The Securities and Exchange Commission has proposed transitioning money market funds used by institutional investors from a price of $1 per share to a floating net asset value, or NAV. The proposed reform comes in response to the panic that ensued in the money market industry in 2008 when the Reserve Primary Fund could not maintain the stable $1 per share price because of losses sustained on Lehman Brothers debt and “broke the buck,” as well as recommendations from the Financial Stability Oversight Council, according to Reuters.
But investors have raised concerns that switching to a floating NAV could trigger the wash sale tax rules, which prevent investors from recognizing losses on the sale of securities if they bought similar shares within 30 days before or after the sale.
Notice 2013-48, issued Wednesday by the IRS, would establish a “de minimis” exception to the wash sale rules for certain redemptions of shares of money market funds that, under regulations proposed last month by the SEC, would no longer maintain a constant share price. Under the proposed revenue procedure, if a taxpayer realizes a loss upon a redemption of certain money market fund shares, and the amount of the loss is not more than 0.5 percent of the taxpayer’s basis in the shares, the IRS will treat the loss as not realized in a wash sale.
This proposed guidance is intended to mitigate the tax compliance burdens that could result from proposed changes in the rules governing the prices at which certain money market fund shares are issued and redeemed.
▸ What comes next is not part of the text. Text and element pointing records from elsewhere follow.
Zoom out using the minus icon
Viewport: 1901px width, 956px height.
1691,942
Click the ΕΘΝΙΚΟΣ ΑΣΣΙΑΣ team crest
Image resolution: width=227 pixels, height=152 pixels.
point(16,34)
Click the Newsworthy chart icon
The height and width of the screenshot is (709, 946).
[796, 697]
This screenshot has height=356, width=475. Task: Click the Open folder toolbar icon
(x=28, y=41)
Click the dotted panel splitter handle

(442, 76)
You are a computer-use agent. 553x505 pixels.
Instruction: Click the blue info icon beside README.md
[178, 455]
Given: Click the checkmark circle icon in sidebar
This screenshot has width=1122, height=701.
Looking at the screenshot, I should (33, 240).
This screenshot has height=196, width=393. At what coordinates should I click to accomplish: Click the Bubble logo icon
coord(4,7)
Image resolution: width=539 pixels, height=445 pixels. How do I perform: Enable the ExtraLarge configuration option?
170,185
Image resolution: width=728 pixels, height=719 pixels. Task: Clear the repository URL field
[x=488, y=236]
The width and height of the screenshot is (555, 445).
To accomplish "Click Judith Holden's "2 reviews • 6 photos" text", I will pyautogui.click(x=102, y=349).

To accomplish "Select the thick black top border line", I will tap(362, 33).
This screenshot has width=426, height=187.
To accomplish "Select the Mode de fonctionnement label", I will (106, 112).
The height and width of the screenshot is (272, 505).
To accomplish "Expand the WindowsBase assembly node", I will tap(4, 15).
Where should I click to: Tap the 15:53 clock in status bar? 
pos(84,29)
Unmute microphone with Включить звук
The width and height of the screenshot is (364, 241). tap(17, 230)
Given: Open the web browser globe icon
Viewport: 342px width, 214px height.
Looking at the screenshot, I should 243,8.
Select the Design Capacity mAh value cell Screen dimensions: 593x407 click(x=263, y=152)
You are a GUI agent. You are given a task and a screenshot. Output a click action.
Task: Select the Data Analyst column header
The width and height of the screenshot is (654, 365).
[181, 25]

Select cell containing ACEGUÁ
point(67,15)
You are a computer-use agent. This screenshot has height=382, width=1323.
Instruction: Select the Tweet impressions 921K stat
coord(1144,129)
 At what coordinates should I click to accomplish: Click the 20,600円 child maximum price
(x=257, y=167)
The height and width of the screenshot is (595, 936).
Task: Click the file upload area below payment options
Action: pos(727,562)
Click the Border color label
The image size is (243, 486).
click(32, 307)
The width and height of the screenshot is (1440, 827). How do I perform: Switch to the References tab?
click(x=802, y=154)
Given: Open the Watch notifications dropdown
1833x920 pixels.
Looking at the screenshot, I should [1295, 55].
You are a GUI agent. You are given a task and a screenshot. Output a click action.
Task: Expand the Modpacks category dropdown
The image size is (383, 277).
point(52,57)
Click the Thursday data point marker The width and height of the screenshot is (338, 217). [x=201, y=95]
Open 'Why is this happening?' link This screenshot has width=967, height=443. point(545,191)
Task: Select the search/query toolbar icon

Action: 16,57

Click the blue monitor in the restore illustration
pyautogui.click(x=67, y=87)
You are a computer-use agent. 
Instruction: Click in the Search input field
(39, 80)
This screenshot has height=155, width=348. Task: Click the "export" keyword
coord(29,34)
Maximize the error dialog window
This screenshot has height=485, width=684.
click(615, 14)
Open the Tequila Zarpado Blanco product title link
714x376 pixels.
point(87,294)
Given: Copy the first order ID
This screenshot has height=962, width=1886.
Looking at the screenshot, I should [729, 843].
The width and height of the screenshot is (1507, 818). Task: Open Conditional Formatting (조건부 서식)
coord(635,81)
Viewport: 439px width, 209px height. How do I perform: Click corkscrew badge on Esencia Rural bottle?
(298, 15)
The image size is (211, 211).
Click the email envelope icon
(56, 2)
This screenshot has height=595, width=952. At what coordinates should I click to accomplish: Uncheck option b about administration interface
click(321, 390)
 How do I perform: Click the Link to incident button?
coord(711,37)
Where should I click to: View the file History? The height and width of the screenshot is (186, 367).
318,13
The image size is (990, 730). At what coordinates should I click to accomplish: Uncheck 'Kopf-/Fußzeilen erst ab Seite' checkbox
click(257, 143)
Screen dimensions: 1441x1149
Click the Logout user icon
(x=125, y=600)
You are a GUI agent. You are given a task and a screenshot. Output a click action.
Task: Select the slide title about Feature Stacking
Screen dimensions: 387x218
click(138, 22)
The proposed revenue procedure is drafted as if the SEC had already adopted the final rules addressing floating net asset value in substantially the same form as the proposed rules.
If those rules are not adopted in substantially the same form as they have been proposed, the IRS cautioned, the revenue procedure proposed by the notice may not be adopted or may be adopted in materially modified form.
The Treasury Department and the IRS are requesting comments on the proposed revenue procedure.